* _Supplied text_:
★ ★ ★ ★

Then show your attempt please.
Arka420 said:
Conservation of momentum? Well,I don't have the inital velocity.
The initial velocity is negligible, but conservation of momentum doesn't help here.
 
mfb said:
The initial velocity is negligible, but conservation of momentum doesn't help here.
Hmm. Looks like all I have to do is conserve energy.
 
mfb said:
Then show your attempt please.
Is the equation 2mgl = mgl + 1/2mv^2 + 1/2Iw^2 (I is the moment of inertia about the center of the pulley wheel,while w is the angular velocity) by any chance?
 
Where do 2mgl and mgl come from?
Arka420 said:
(I is the moment of inertia about the center of the pulley wheel
The moment of inertia of what?
 
mfb said:
Where do 2mgl and mgl come from?
They are the gravitational potential energy terms. Seeing that the length of the chain is not given,we can say that (pi)R = half times the length (which is given in the question itself).

★ ★ ★ ★

* _Exercise material_:
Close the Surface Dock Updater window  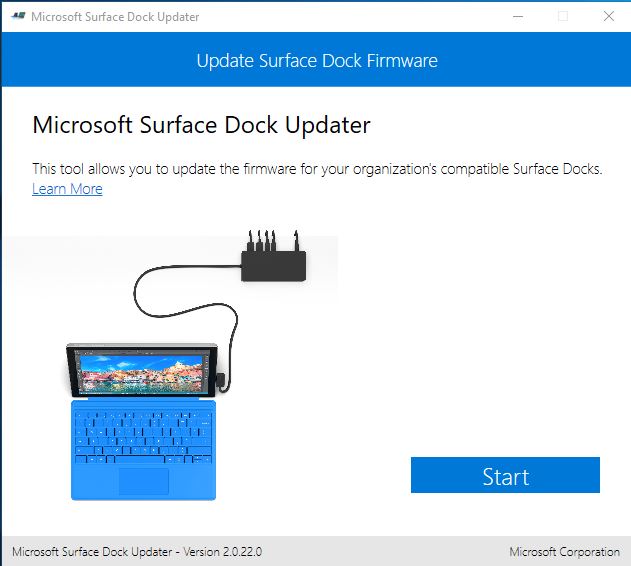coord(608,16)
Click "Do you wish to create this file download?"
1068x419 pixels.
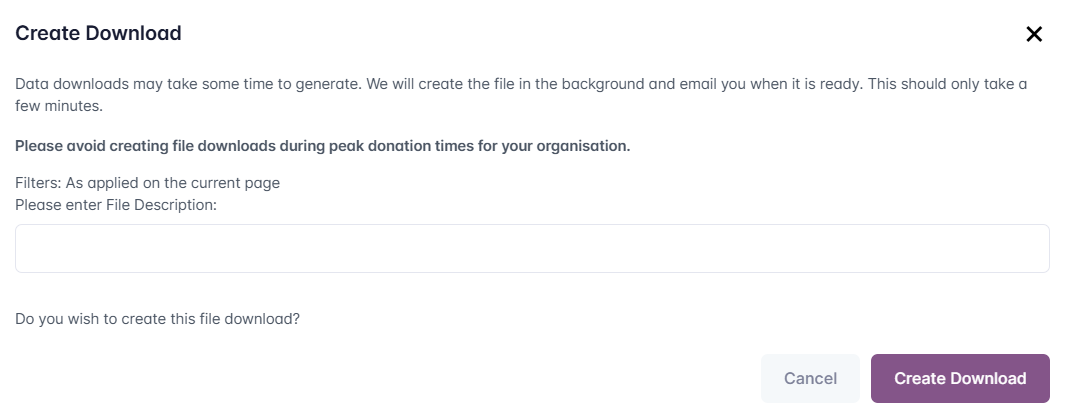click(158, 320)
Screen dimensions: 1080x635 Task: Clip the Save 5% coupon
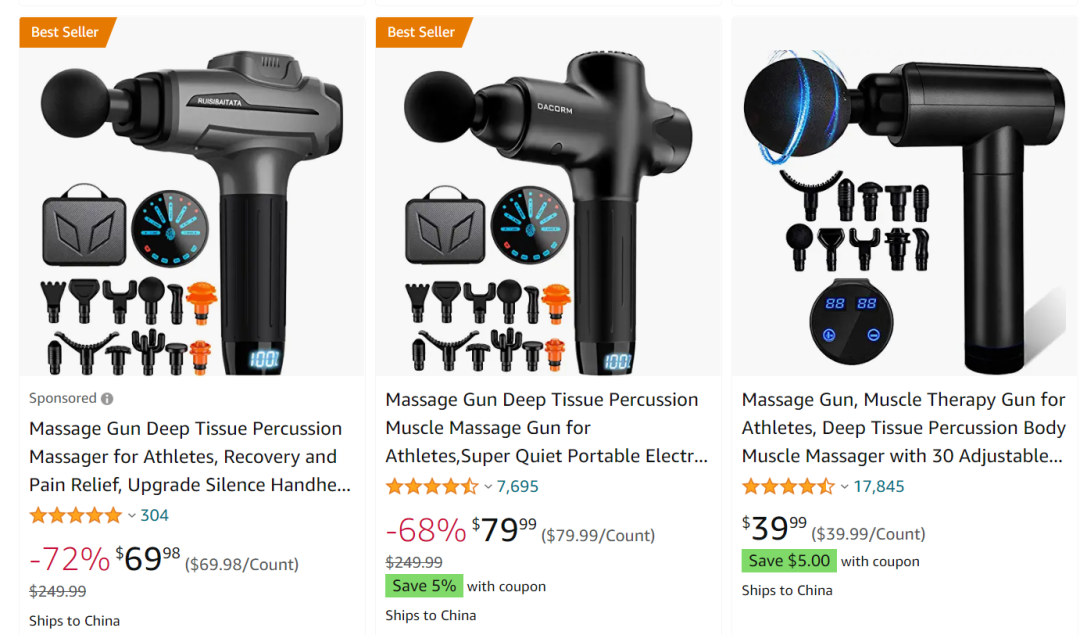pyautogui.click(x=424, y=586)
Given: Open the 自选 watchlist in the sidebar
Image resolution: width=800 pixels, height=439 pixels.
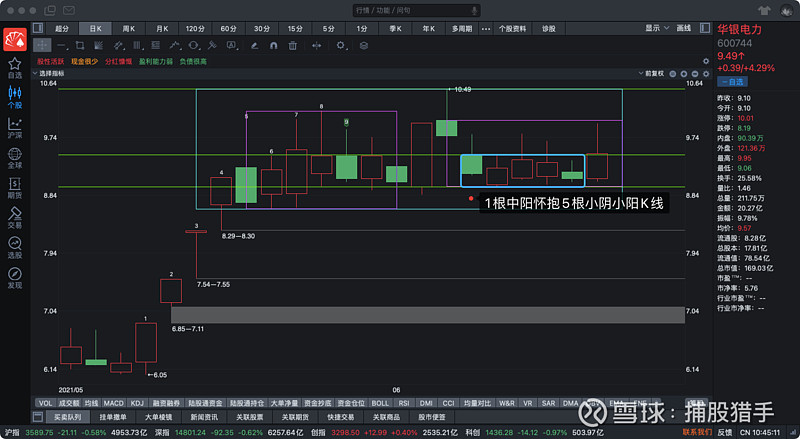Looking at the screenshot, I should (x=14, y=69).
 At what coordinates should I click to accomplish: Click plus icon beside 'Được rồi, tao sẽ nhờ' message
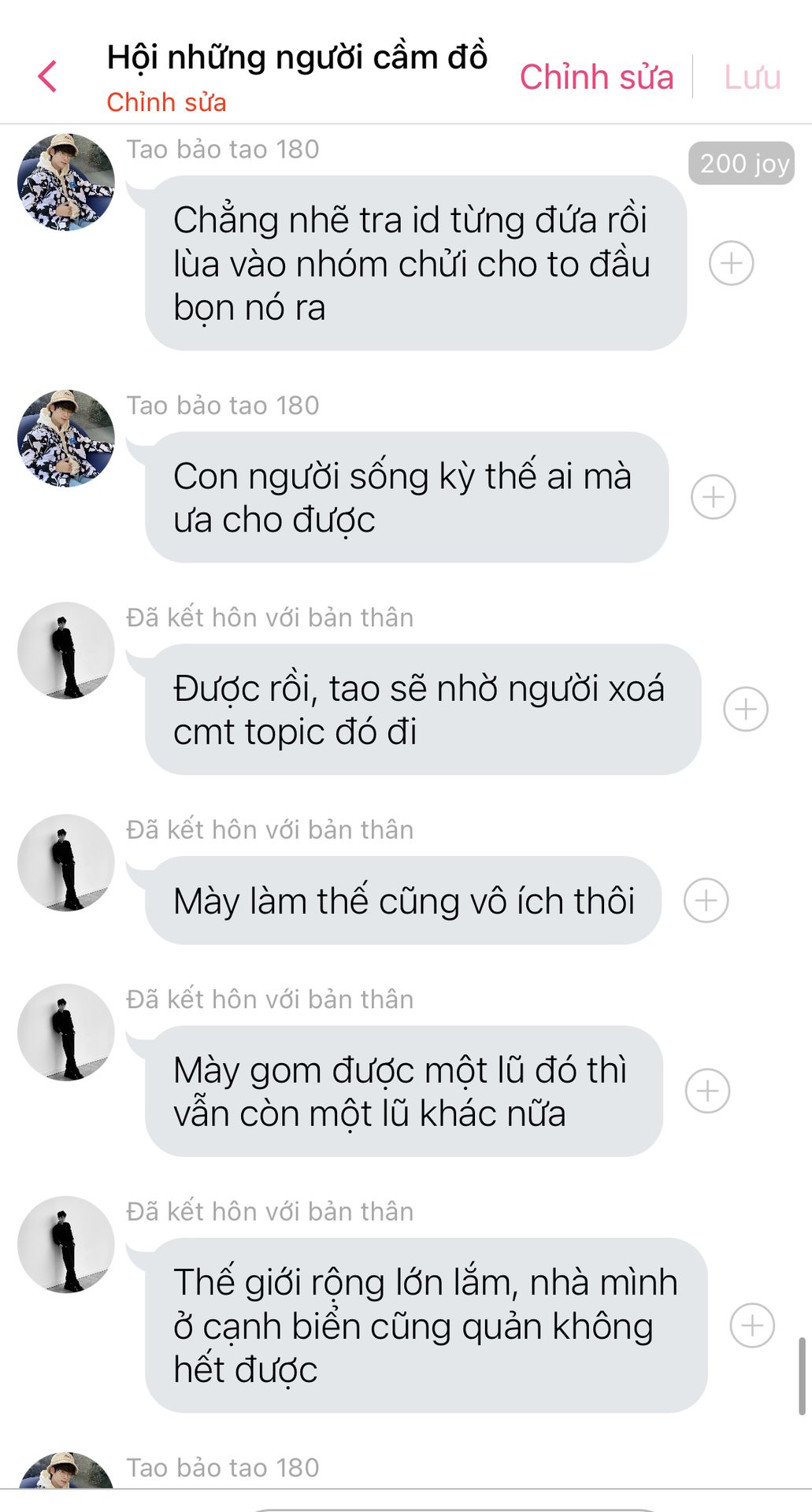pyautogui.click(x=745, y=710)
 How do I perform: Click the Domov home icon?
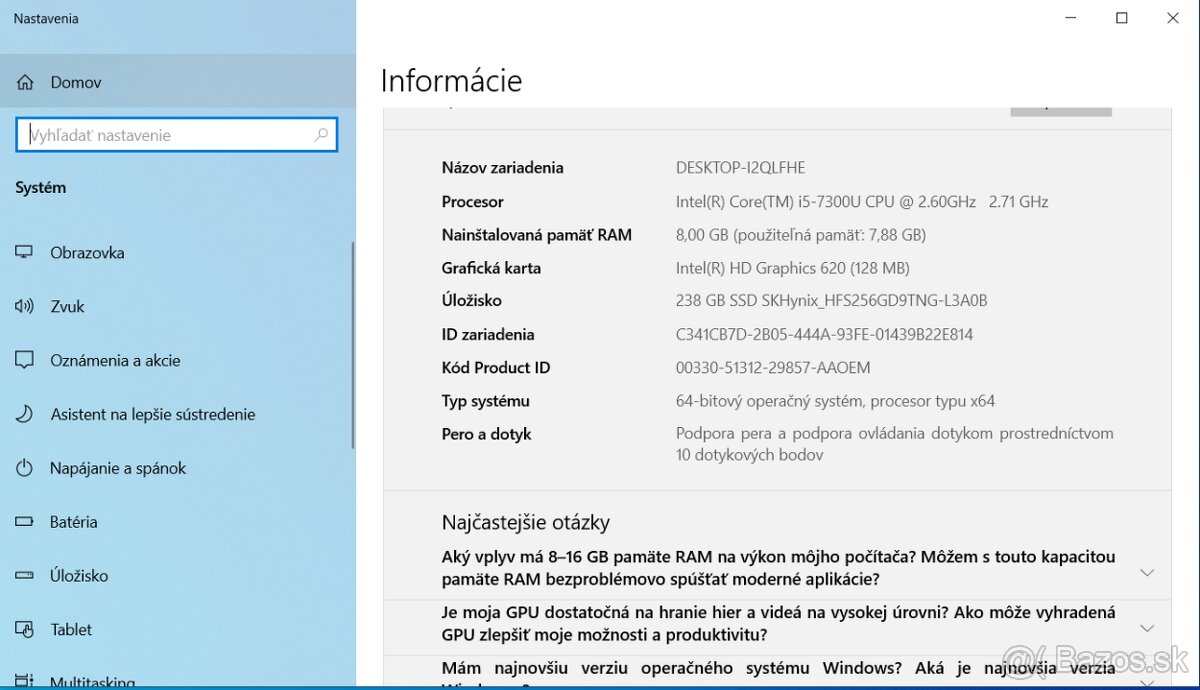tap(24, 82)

★ ★ ★ ★

* _Exercise 1_:
Answer these questions about the pulley forum thread:
(a) According to the thread, what is negligible?
(b) In the proposed energy equation, what does w stand for?
(c) What are 2mgl and mgl said to be?
* _Exercise 2_:
Can you arrange the rows as a JSON list of strings, one string per line, starting at the line that contains "Given: Open the 自选 watchlist in the sidebar" and ending at the line that contains "Looking at the", with both ends included, blank lines skipped and the pictures left out?
The forum thread and the rows have nothing to do with each other.

* _Final result 1_:
(a) The initial velocity.
(b) The angular velocity.
(c) The gravitational potential energy terms.

* _Final result 2_:
[
  "Given: Open the 自选 watchlist in the sidebar",
  "Image resolution: width=800 pixels, height=439 pixels.",
  "Looking at the screenshot, I should (x=14, y=69)."
]